The practice of removing babies from single mothers continued until Whitlam introduced the PPS in 1974. The federal government recently apologised to the thousands of adults who were removed as another “stolen generation”. Today the government recognises that raising a child alone is an important full-time job and one worthy of support.
 
Former prime minister John Howard introduced changes to the Welfare Act in 2006. New applicants for the PPS would stop receiving payment after their youngest child turned eight. Those who were already receiving the payment would continue until their youngest child turned 18.

This year, Gillard introduced even harsher laws, which forced all sole parents onto the Newstart allowance after their youngest child turned eight, an unemployment benefit that is $200 less a fortnight than the PPS.
 
Single parents are the majority of Labor’s “working families” — 66% of Australian children will not have married parents by the time they reach high school.
 
Single mums make every dollar count. Taking up to 30% of their income away means one less haircut, one less sport club, one less specialist appointment, one less pair of shoes that growing feet need, every week.

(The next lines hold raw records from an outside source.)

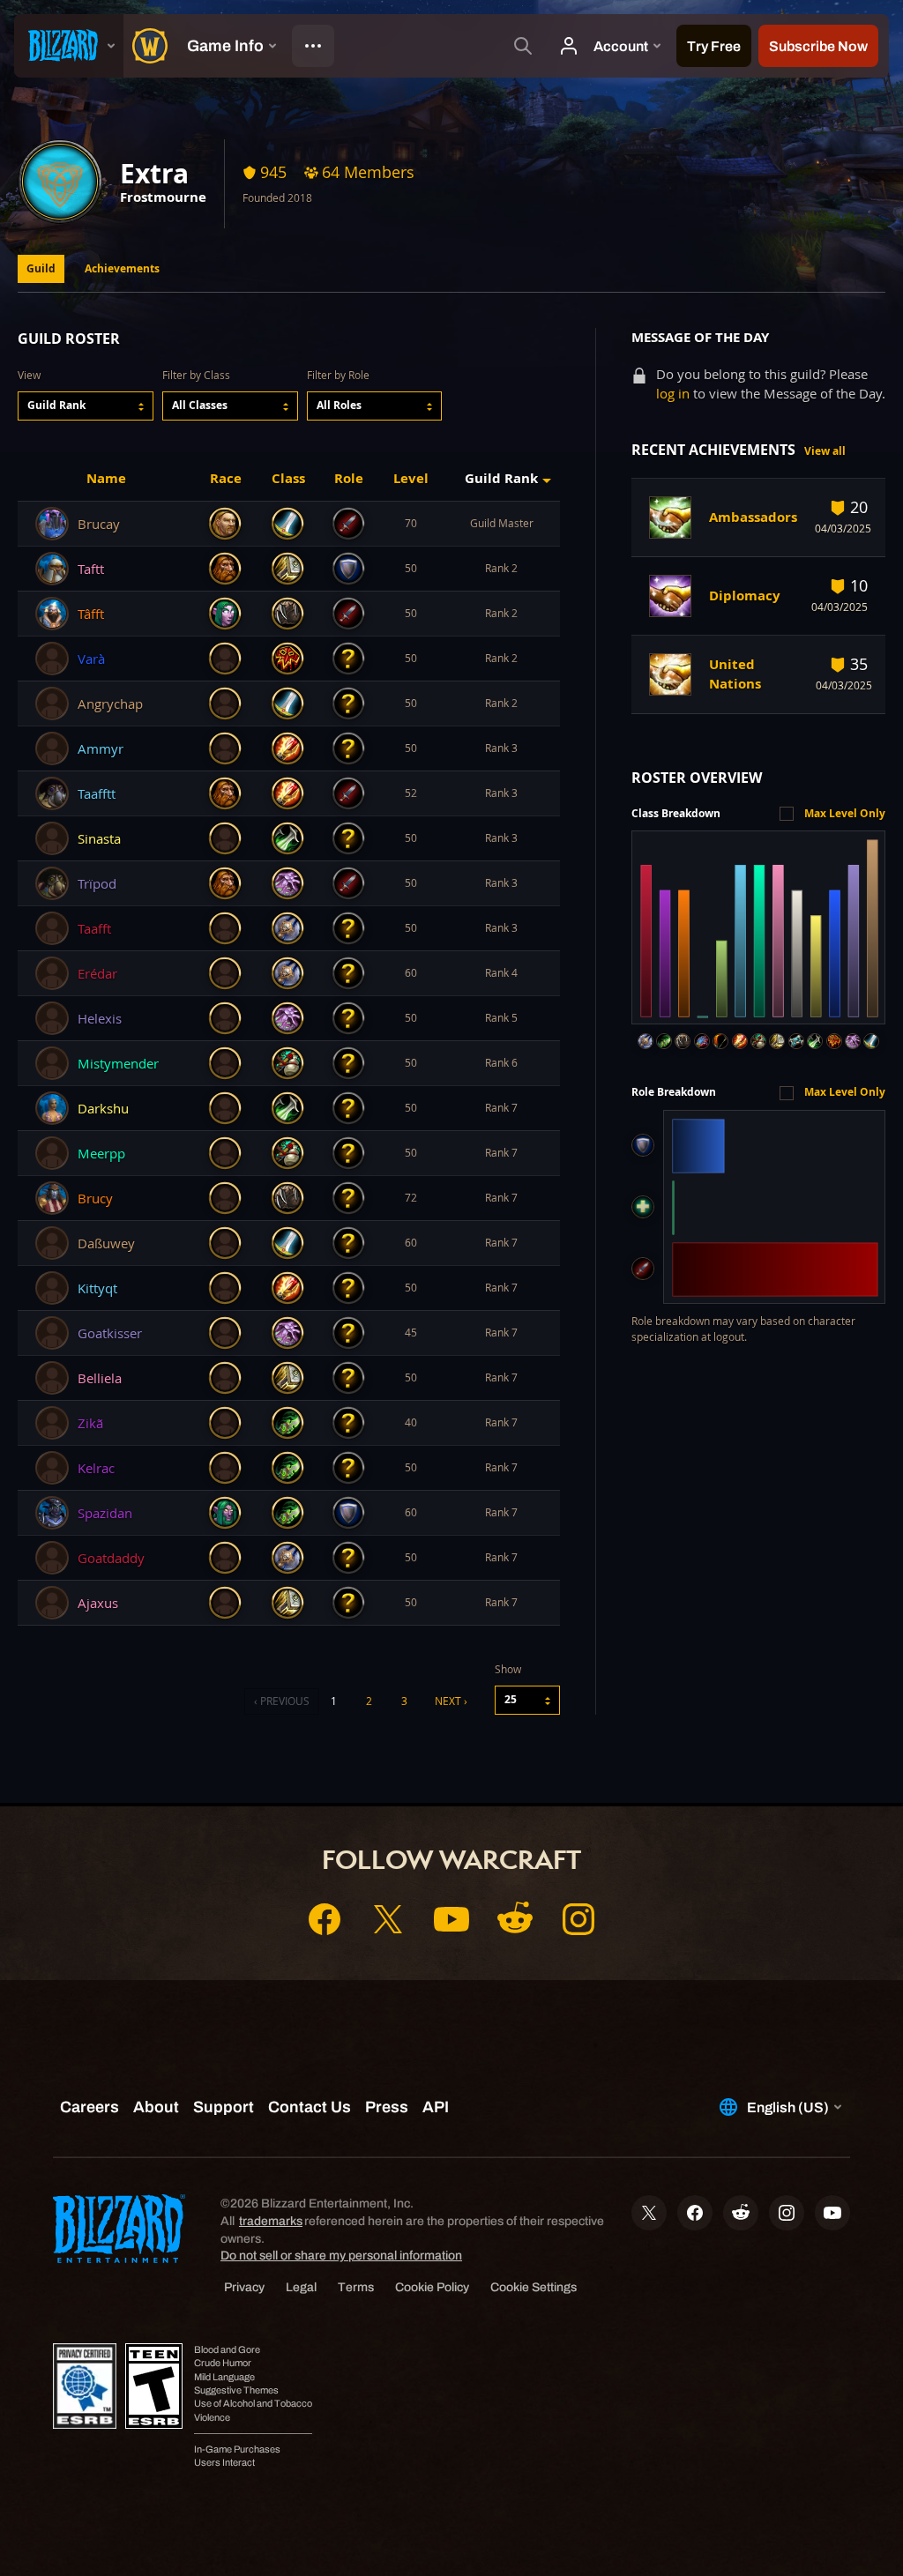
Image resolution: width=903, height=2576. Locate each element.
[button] (85, 406)
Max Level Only (844, 813)
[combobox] (85, 406)
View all (825, 450)
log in (673, 393)
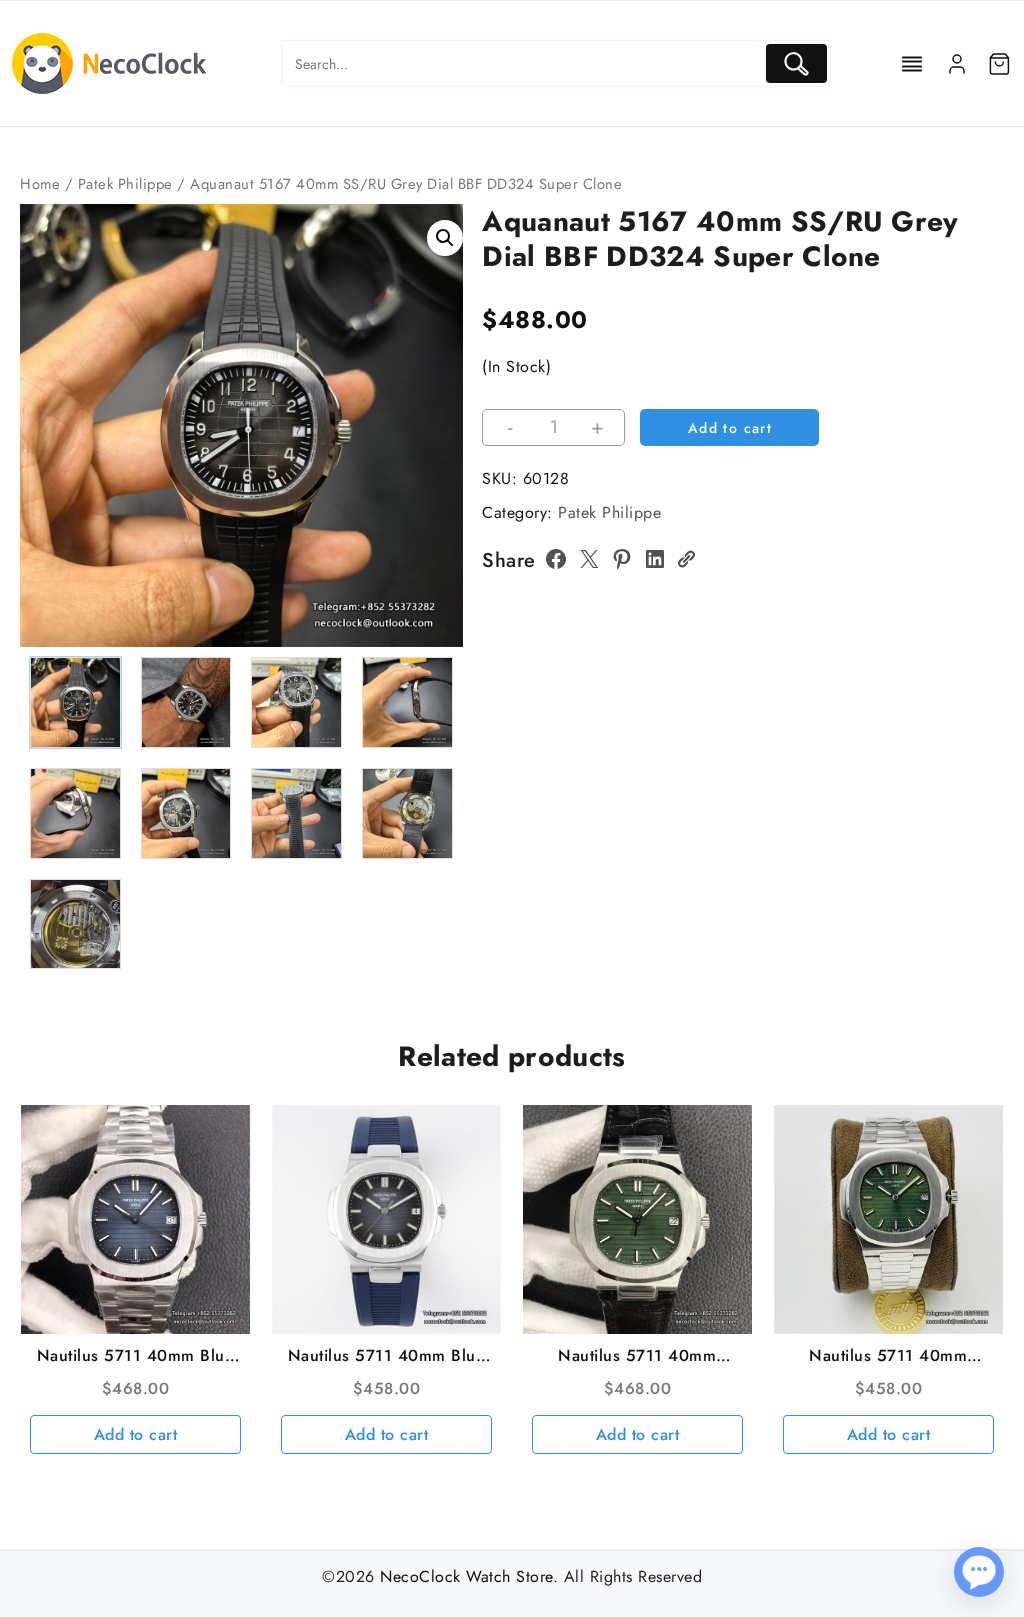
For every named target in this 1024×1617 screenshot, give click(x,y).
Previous (44, 468)
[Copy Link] (686, 559)
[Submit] (796, 63)
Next (438, 468)
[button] (445, 238)
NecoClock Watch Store (466, 1576)
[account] (957, 64)
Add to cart (730, 428)
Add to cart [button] (136, 1434)
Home (40, 184)
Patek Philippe (125, 184)
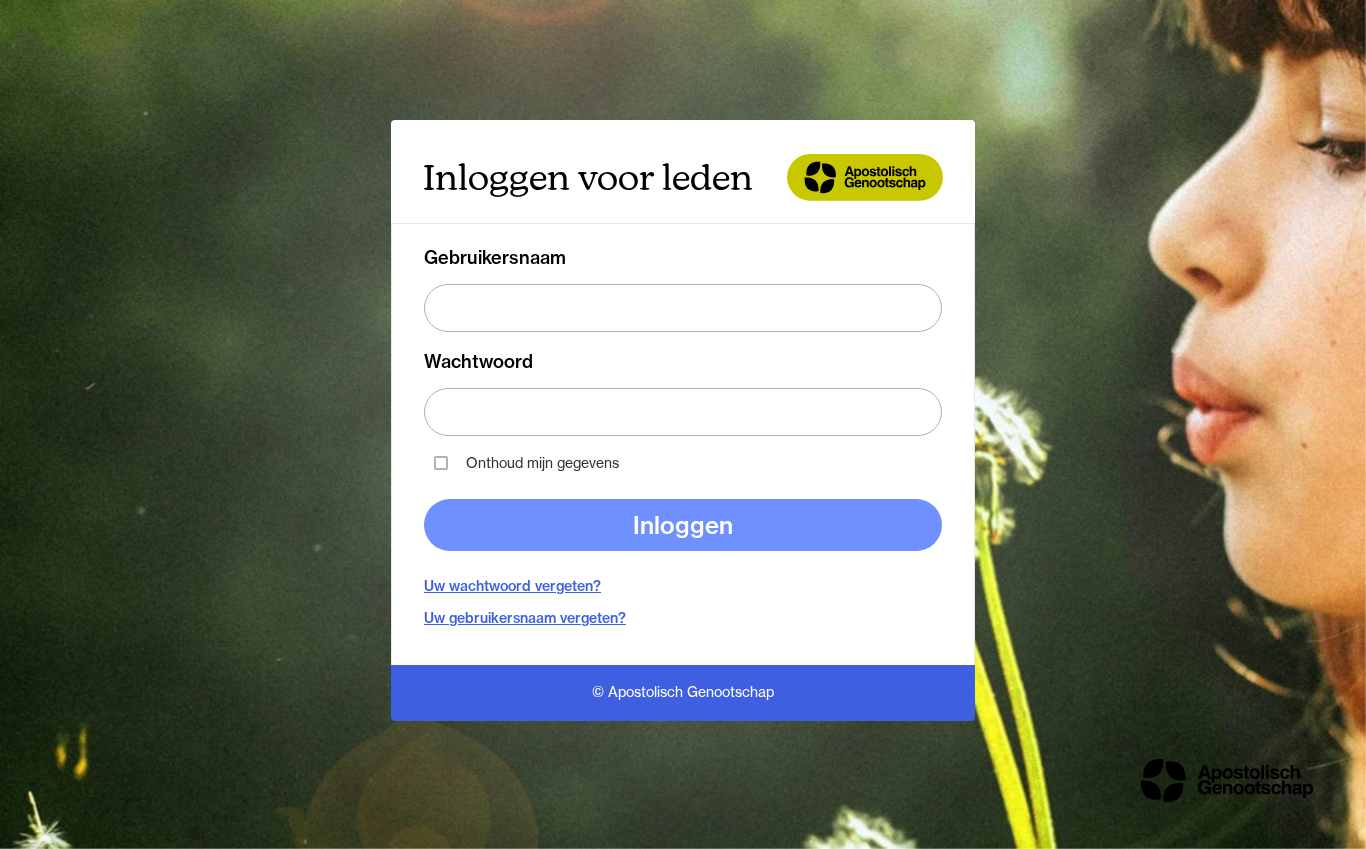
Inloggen (683, 525)
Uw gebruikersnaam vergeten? (525, 618)
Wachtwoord (478, 362)
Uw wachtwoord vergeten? (512, 586)
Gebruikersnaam (495, 258)
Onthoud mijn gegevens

It makes a big difference and it is punitive to not just single parents but their kids too. Research by the Salvation Army has shown the impact of switching single parent families onto the Newstart allowance is severe, with 7% of single parents and their children homeless.
 
Who pays the difference when absent fathers and the government relinquish their duty of care to the majority of these children?
 
It’s the single mums and their kids who will pay.